Debt: Imo State Govt to Innoson Motors: You lied, we’re servicing our debt
The Imo State Government has described as distasteful and cheap blackmail, the claim by Innoson Motors that the State is owing the company N2.5 billion being cost of the vehicles it supplied some months ago.
The Imo State Government insists that the company’s claims are half- truths, intended to impugn on the integrity of the government for ulterior motives.
Reacting to a threat by the motor company threatening a lawsuit to recover “over N2.5b debt owed” it by the State Government, the Commissioner for Information and Strategy, Hon Declan Emelumba, deplored the manner Innoson Motors is going about the recovery of the so-called debt.

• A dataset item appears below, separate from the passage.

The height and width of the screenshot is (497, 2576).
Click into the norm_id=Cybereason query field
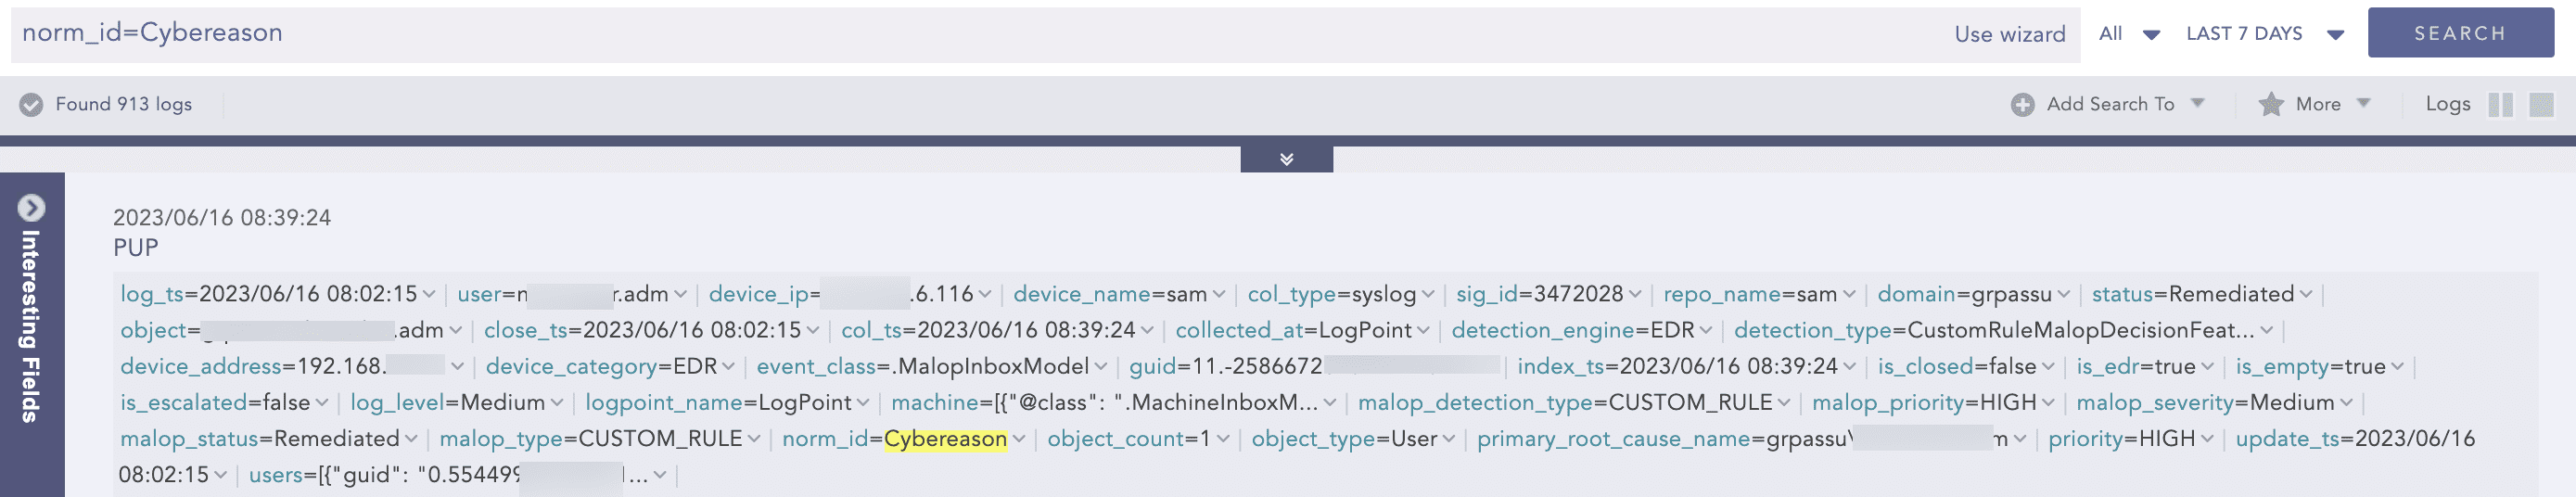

The Commissioner said the truth is that the government bought vehicles worth over N5 billion from Innoson Motors and has so far paid them N3.5b.
He said contrary to the claim of Innoson Motors, the said N2.5b is actually the balance due from the original value of the purchase, regretting that Innoson Motors, for reasons best known to them, decided to hide this fact from the public.
Emelumba insisted that the total value of the vehicles supplied was in excess of N5b and that the government has been servicing the debt since then.
He said the management of Innoson Motors was actually the one that breached the contractual agreement with the State Government regarding the sale and maintenance of the vehicles.
According to him, there is a clause in the purchase agreement stipulating the siting of a maintenance workshop in Owerri and a mobile workshop as well, by Innoson Motors, for the maintenance of the vehicles.
He noted that in spite of the fact that the company breached this agreement, the State Government has been servicing the debt and still maintaining the vehicles, disclosing that more than 70 per cent of the vehicles have already broken down.
He said both the threat by the company and resort to media trial of the government were in bad faith.
“It appears the company is out to rubbish the integrity of the government, otherwise it would not have twisted the facts of the case and published same concerning this honest business transaction, even when it failed to show the public the terms of the contract and the clauses the government breached therein.”
“The whole thing smacks of mischief and bad faith,” Emelumba added.
He also regretted that Innoson Motors had not actually exhausted all means of negotiation before threatening the government with a law suit.
Said he: “The mischievous resort to media trial has confirmed that the company is more interested in compromising the integrity of the government rather than being paid its outstanding balance from the contract sum.”
The Commissioner disclosed that although no court process has been served it, the Imo State Government will meet the company in court as soon as a process is served.